Nobody ever wants to go out with them because everyone is selfish and self-centered. Doesn’t have anything to do with the fact that nobody wants to hang out with them because they suck all the joy out of everything around them.
Lack of Self Awareness
As you might imagine emotional vampires are unable to look underneath their own hoods much. They are not able to take that long look in the mirror and realize they are the cause of the majority of their struggles. The ability to actually make meaningful change in our lives starts with the ability to be honest with ourselves. To be able to say things like “I do drink too much, it’s causing problems in my life. It’s time to figure out how to quit”. That type thinking. Emotional vampires are not usually able to do this.
They don’t see that they are commonality in all of the things that aren’t going right in their lives.
What Is an Emotional Vampire
Hopefully you’ve learned something about emotional vampires. They aren’t very hard to spot. If you find yourself being mentally drained or emotionally exhausted after being around someone, chances are they are an emotional vampire of one breed or another. Limit your time around them so you don’t get sucked into their vortex of drama and despair.
Resources
For further insight here are a few items that could help shed more light.
Energy Vampires: How To Protect Yourself From Toxic People With Narcissistic Tendencies – by Tony Sayers
Energy Vampires: How To Deal With Negative People – by Jennifer O’Neill
Dodging Energy Vampires: An Empath’s Guide to Evading Relationships That Drain You And Restoring Your Health And Power – by Christiane Northup, M.D.

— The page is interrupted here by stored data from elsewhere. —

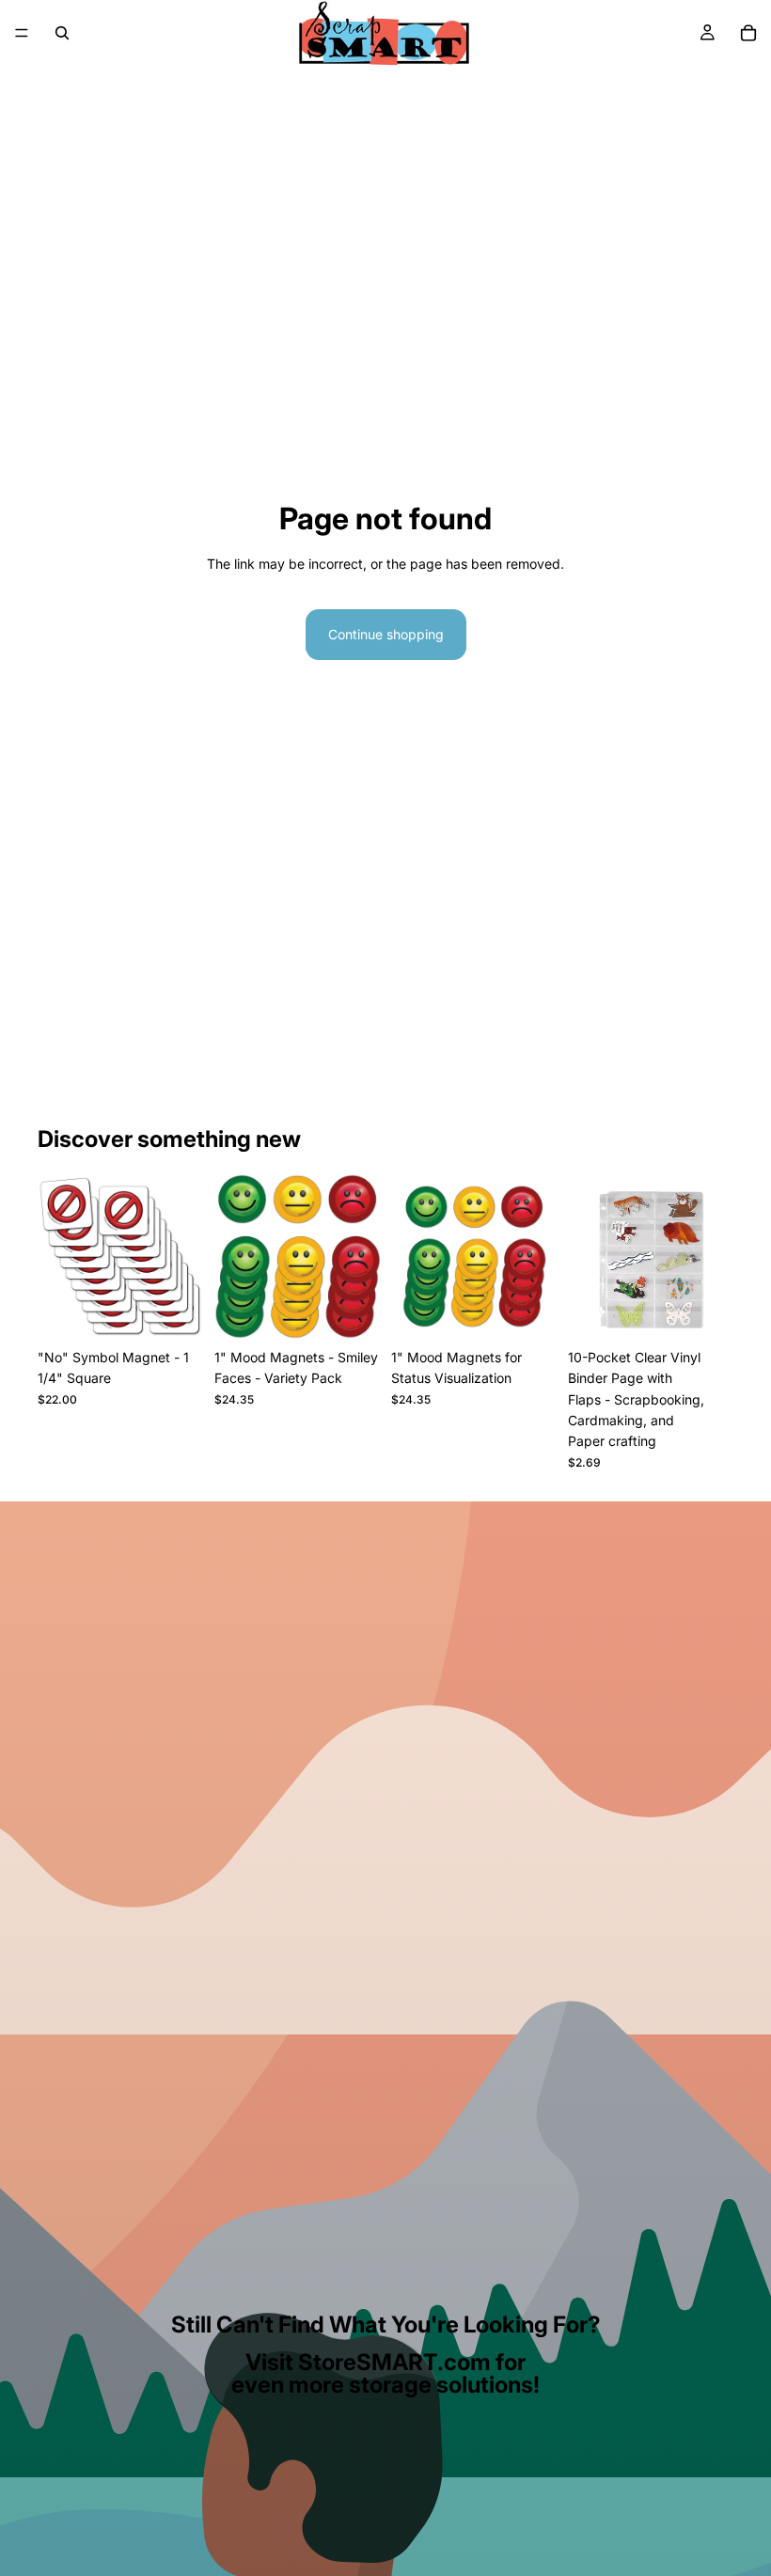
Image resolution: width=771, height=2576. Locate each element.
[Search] (62, 33)
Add (720, 1310)
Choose (190, 1310)
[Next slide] (359, 1257)
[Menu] (21, 33)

Energy Vampire Slaying 101: How To Combat Negativity and Toxic Attitudes in the Office, In Your Home, and In Yourself – by Dan O’Connor
Negative People: The Ultimate Guide on Dealing With Difficult People – by Mike Mitchell
In Good Mental Health,
Mat A.
After reading your post I learnt a lot.
I am a victim of this have lots of friends especially does that bring their issue to me and end up using up all of mine.
At the end I tend to feel down and depressed. I don’t actually know how to deal with such people, is it right I cut them off my life.
Am still finding it hard a times if I tend to ignore their issues it gets noticed and I fear I might loose a friend at the process.
Thanks for sharing your story Msikakabasi, really appreciate you sharing that.